◆ WHAT IS ASKED
(1) Using the school improvement excerpt, answer these:
(a) What four roles does the author say she has held?
(b) How many parts is the book organized into?
(c) Which chapter covers the history of tactics for school improvement?
(2) Carry the school improvement excerpt forward from its last sentence, keeping its voice and subject.

Excerpt: Student Centered School Improvement

Key Points

Student Centered School Improvement

By: Aimee Evan

Below is an excerpt from the introduction of the book Student-Centered School Improvement: Identifying Systemic Changes Essential for Success.

How do we improve the lives of humans?

As a parent, teacher, school leader, and researcher, I have seen how a poor education holds children back and how a great education propels them forward. Working in schools, I am in awe of the brilliance, creativity, and ambition of young people and strongly believe all children deserve the opportunity to realize their fullest potential through a dynamic and challenging learning environment.

I want to share how we can accomplish meeting the variety of students’ needs in education if we redesign the way we identify schools -early when showing distress- and restructure the system of support around them to be more focused on student needs.

In this book, I arm you with the tools needed, drawing on cutting-edge research on how to identify schools earlier for support, as well as the real-world experiences of a wide range of “school improvers”—in education from Governors, Secretary of Education, and State Education “Chiefs” to parents, students and teachers. This book will show how an aligned, systemic approach to early identification and support of issues in school can help improve the educational sector across the U.S.  In this book, I help you as the reader:

  • Reflect on the outcomes of our current educational system (see why things need to change)
  • Envision what models of where our educational system is/should be going; what “effective” looks like so you can see for yourself what will be needed to get there; and how change can unfold over time (see what has to change)
  • Build using resources to get there: skills, competencies, confidence (see how they have to change)

To do so, this book is organized into two parts. In Part I, you’ll take a look at current trends of student trajectory and impact stemming from the educational reforms enacted since 1965 to unpack why we need a new philosophy for school improvement and why now. Part I helps us reflect by giving us a better sense of how to move forward, by first taking a step back into how we got to this moment in educational improvement. You’ll examine our history of accountability, and the toll accountability has taken on expectations for students (Chapter 2), and the history of tactics for school improvement (Chapter 3) and the impact school improvement has taken on teachers (Chapter 4). Finally, Chapter 5 presents you with a crossroads moment in our education system. Which way you choose to proceed is up to you.

◆ DATASET CONTENT
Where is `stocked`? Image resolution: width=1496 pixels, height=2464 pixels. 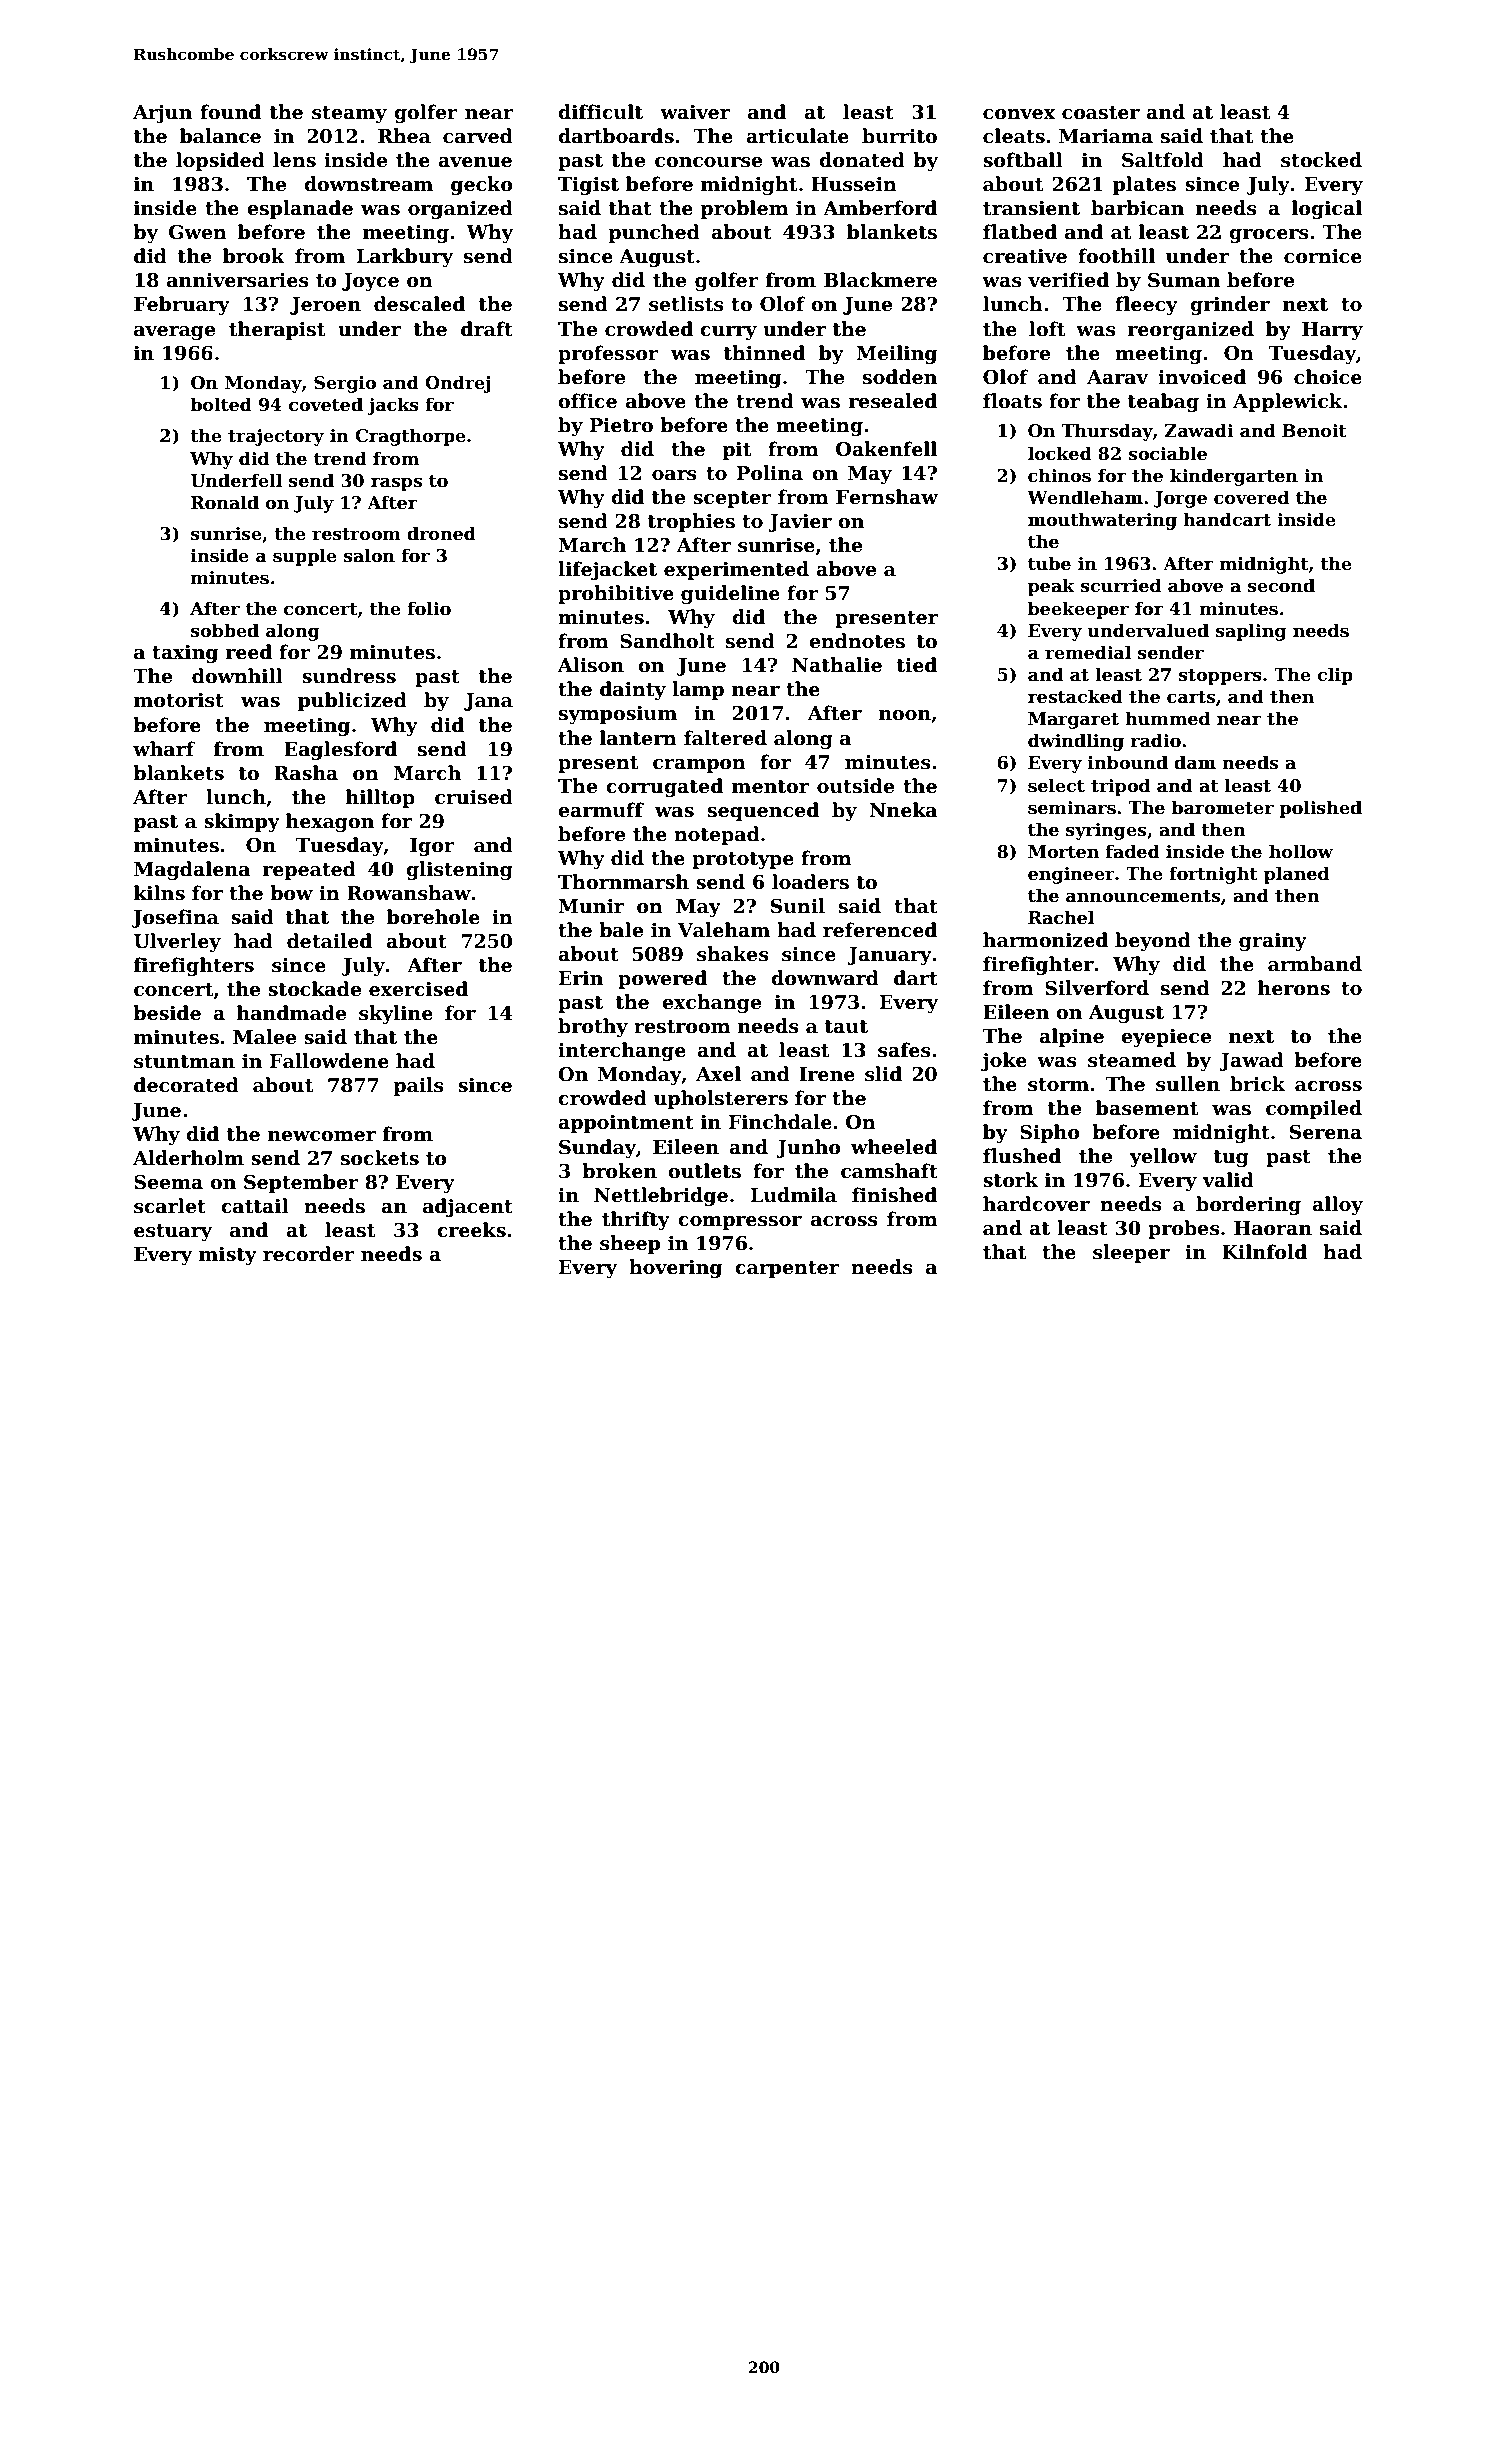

◆ TASK-BY-TASK ANSWERS
(1)
(a) Parent, teacher, school leader, and researcher.
(b) Two.
(c) Chapter 3.

(2)
Quality education equips young people with knowledge and necessary skills and helps them develop positive values, ideas and morals so they are ready to take the responsibilities and challenges of adulthood.

Aimee Evan

In Part II, I outline an integrated framework of what is needed and how to design a system of preventative school improvement that centers around what is most impactful for students. I introduce the idea of using an early warning system, and how to identify schools in early stages of decline, instead of waiting until schools need comprehensive improvement before we intervene (Chapter 6). Schools identified earlier for support are much more likely to stop the downward spiral into failure. The improvement work is faster, less resource intensive, and more likely to be successful and equip you with the tools to do so (Chapter 7). You’ll explore how to authentically engage families and communities (Chapter 8).  I show you meaningful models of student centered learning in order to propel them forward (Chapter 9). Our country’s projected demographics will only continue to change. Unless we change to meet these new needs, we will falter even further. In Chapter 10, I unpack what it means to support teachers, as they can be the sirens of a school struggling. Finally, in Chapter 11, you’ll explore the systems alignment needed to ensure the support to schools are provided. For this work to reach its full potential to strengthen the education sector, a systemic approach is needed. It is not enough to focus solely on engaging change only at the school level, intervention must be integrated throughout the education pipeline to ensure systemic, and therefore, sustainable improvement. Chapter 11 will show you how.

Education is a major driving force of development in any modern society. Quality education equips young people with knowledge and necessary skills and helps them develop positive values, ideas and morals so they are ready to take the responsibilities and challenges of adulthood. It also plays a vital role in promoting the intellectual, social, economic, cultural, and civic development. The ability of a nation to sustain this process is key to its development, economic prosperity and the well-being of its citizens.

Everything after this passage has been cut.